• WHAT THE TASK ASKS:
Pull every line containing "cell" from the data.

• SOURCE DATA:
##########

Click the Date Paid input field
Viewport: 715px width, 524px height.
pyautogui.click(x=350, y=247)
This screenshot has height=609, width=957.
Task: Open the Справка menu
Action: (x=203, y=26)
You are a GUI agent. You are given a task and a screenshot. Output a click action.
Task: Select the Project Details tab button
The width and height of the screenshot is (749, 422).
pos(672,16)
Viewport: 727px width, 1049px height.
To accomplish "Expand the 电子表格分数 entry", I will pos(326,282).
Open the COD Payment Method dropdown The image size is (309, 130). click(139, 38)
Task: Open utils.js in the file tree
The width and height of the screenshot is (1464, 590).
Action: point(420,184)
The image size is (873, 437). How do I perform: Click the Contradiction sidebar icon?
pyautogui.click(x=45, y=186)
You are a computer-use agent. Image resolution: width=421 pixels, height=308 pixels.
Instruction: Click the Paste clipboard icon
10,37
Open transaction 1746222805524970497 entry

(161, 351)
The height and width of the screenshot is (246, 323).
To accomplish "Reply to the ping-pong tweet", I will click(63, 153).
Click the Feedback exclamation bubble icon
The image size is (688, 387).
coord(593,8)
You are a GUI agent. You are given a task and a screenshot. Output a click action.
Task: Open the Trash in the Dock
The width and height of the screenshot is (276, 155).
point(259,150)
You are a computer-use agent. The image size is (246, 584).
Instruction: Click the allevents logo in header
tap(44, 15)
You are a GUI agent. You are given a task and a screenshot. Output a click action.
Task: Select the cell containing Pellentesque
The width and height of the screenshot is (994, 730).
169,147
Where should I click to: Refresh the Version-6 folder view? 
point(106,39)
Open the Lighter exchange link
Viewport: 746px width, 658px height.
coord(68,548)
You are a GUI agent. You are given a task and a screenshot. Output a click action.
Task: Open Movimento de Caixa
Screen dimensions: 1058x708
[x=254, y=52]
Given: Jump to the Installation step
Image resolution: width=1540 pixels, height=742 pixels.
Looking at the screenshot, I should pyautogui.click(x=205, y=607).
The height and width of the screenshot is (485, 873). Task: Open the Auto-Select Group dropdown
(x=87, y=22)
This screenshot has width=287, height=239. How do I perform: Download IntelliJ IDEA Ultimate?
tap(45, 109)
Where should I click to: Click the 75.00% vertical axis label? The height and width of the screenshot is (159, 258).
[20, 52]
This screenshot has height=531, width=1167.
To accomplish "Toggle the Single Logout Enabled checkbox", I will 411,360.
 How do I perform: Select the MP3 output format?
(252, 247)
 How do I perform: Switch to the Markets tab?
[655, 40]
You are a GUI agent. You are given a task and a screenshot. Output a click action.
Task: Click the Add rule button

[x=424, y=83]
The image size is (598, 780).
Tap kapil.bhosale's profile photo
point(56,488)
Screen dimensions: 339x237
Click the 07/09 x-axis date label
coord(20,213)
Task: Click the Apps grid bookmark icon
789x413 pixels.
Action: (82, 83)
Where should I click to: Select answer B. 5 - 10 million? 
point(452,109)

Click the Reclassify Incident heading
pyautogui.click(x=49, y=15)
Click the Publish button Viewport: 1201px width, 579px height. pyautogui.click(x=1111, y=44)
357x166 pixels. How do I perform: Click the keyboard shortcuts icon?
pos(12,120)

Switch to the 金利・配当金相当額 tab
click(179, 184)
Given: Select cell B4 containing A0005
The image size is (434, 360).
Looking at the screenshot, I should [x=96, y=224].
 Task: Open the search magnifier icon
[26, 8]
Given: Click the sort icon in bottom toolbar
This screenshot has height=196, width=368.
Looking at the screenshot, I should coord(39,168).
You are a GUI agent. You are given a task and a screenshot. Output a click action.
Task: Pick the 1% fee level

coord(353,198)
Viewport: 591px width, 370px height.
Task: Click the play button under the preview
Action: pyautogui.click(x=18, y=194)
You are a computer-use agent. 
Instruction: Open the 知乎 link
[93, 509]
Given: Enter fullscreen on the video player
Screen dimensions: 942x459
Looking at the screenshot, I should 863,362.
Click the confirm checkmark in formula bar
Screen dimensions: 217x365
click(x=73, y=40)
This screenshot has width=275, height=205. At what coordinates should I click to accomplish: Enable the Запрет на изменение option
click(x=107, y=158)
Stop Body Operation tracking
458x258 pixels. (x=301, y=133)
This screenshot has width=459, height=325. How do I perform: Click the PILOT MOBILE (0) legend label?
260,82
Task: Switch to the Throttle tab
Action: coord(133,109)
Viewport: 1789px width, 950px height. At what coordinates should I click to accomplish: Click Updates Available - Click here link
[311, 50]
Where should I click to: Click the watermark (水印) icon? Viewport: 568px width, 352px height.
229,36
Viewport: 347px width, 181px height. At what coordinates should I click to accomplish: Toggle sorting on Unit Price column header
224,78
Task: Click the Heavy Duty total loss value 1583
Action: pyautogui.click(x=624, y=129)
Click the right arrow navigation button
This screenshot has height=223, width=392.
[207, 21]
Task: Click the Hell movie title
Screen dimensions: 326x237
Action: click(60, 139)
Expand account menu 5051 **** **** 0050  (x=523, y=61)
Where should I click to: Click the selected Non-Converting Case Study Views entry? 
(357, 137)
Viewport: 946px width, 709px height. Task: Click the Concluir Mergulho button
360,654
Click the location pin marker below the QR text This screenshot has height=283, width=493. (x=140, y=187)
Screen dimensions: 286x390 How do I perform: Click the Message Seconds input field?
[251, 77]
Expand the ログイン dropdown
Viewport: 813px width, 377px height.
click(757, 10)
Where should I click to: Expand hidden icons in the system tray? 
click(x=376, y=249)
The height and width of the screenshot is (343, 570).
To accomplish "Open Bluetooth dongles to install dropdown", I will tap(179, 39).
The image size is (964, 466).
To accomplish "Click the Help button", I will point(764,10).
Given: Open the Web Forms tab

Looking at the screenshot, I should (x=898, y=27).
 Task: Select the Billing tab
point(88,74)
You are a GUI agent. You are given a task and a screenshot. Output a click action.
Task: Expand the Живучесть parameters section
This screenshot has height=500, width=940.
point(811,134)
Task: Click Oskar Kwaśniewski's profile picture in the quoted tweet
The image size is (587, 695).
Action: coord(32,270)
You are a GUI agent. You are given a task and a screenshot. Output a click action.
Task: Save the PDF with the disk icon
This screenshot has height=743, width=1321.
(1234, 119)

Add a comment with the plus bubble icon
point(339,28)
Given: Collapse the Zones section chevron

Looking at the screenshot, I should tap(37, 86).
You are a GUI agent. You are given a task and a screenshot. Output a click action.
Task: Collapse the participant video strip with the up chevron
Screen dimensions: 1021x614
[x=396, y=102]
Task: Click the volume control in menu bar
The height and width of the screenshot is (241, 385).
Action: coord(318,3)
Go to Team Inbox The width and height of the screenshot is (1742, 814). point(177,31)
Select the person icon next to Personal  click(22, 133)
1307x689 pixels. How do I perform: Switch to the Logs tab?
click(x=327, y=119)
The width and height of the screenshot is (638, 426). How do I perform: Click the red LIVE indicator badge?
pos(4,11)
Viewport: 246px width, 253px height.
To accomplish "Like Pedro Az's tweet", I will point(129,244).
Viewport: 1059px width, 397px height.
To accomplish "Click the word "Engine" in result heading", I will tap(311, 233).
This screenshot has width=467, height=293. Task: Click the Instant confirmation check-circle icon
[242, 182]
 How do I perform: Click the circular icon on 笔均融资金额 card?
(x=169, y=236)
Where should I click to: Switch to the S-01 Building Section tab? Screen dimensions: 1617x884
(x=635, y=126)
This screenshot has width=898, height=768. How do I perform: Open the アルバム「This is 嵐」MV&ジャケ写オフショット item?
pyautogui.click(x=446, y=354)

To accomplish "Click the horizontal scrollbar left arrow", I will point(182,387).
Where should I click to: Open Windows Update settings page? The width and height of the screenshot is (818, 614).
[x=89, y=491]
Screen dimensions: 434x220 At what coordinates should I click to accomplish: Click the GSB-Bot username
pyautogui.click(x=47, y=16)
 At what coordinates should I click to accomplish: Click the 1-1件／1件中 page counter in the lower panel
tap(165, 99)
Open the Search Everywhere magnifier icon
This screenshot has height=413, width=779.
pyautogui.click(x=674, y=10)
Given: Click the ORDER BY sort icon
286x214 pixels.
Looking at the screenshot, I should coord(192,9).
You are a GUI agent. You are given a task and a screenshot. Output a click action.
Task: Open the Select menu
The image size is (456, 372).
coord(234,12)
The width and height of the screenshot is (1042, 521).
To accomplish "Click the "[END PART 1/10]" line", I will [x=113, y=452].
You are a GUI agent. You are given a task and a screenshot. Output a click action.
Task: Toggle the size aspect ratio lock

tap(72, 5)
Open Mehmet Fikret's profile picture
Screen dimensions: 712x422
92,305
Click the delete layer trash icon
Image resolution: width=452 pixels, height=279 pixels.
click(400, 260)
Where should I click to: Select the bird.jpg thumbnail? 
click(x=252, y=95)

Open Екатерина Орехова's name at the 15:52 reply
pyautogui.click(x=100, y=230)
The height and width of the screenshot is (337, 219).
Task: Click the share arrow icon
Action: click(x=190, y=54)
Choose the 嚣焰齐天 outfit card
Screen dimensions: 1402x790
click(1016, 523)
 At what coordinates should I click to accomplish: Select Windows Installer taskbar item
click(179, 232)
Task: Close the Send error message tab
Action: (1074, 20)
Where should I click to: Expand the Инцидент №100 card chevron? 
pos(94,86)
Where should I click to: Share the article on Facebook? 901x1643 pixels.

##########

• RESPONSE TO THIS EXERCISE:
Task: Select the cell containing Pellentesque
Given: Select cell B4 containing A0005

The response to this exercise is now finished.